Мы прошли по коридору пустующего левого крыла тюрьмы, вдоль длинного ряда камер, расположенных позади просторной веранды с решетками на окнах. Пустые камеры выглядели чистыми и опрятными. Лишь решетки, засовы и большие замки вселяли страх.
— Здесь вновь прибывшие проводили первые шесть месяцев, — пояснил, открывая дверь в камеру, Лахман Сингх — худой человек с невыразительным морщинистым лицом.
Я заглянул внутрь: узкая комната с окном под самым потолком и голыми стенами.
— А какая мебель стояла в камерах? — спросил я.
— Никакой. Только по два одеяла на заключенного, сказал Лахман Сингх, закрывая дверь. — Каторжник проводил здесь половину времени. Его запирали днем в четыре часа и не открывали дверь до четырех утра. В пять начинался рабочий день, продолжавшийся до четырех дня.
Два крыла тюрьмы образовывали треугольный двор, крытый решетчатым навесом, примыкавшим к наклонной крыше тюрьмы, сделанной из гофрированного железа.
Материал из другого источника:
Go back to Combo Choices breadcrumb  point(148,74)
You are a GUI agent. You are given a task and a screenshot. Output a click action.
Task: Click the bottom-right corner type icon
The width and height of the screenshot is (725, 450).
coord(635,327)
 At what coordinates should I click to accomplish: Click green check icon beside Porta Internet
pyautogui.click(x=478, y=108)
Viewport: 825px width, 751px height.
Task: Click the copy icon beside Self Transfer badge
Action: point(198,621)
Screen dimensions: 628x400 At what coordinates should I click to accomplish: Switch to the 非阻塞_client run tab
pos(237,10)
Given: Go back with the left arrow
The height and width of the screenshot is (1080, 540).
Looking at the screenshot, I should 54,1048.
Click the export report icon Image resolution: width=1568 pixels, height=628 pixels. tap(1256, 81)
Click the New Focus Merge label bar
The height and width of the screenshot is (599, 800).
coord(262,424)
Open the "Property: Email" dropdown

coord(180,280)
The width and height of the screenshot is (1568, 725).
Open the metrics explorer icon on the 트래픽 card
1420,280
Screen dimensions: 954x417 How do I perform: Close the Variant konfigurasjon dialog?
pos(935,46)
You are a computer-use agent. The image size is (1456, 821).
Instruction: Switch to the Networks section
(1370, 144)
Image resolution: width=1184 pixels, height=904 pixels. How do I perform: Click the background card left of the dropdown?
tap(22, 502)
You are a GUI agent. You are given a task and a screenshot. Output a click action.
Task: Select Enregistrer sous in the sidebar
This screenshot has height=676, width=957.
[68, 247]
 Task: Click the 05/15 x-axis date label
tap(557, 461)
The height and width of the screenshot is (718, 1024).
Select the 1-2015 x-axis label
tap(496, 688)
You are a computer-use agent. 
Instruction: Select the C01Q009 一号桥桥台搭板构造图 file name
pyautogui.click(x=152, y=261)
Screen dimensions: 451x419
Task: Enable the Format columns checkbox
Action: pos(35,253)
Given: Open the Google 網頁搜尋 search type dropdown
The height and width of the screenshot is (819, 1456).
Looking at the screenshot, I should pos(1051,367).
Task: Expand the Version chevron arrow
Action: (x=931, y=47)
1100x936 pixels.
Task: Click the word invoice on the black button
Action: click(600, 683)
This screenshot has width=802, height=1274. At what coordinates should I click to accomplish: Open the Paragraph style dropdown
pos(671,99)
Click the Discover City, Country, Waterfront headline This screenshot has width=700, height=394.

Под навесом было темно и пыльно.
— А здесь каторжники работали, — продолжал Лахман Сингх. — Тут стоял пресс для выжимки масла. Вы знаете, что это такое?
Я сказал, что не знаю.
— Да ну? — удивился Пхатак. — Раньше в наших газетах часто писали о нем. Ужасная вещь. Наподобие обычного индийского пресса, только там его вращали волы, а здесь каторжники. Бывало каторжники от усталости падали в обморок, но это не избавляло их от работы. Нисколько. Мы, тюремщики, брызгали им в лицо водой, и когда они приходили в себя, то снова начинали вращать пресс. Новички падали в обморок раз по десять за утро, но каждый раз их приводили в чувство и впрягали в ярмо. В любом случае каторжник должен был выполнить свою дневную норму, что бы ни случилось. Если получалось масла хоть на каплю меньше положенного количества, ему давали дополнительное наказание. Это было ужасно, скажу я вам. Даже выносливые каторжники трепетали при упоминании о прессе.
— После такой работы уже через полгода каторжник, вероятно, становился развалиной, — заметил я.
— Нет, масло выжимали только три месяца, — уточнил стражник. — После этого заключенный получал другое задание: очистку кокосовых орехов. Но это была тоже ужасная работа. Скорлупа ранила ладони, они кровоточили. Жизнь в тюрьме была действительно тяжелой.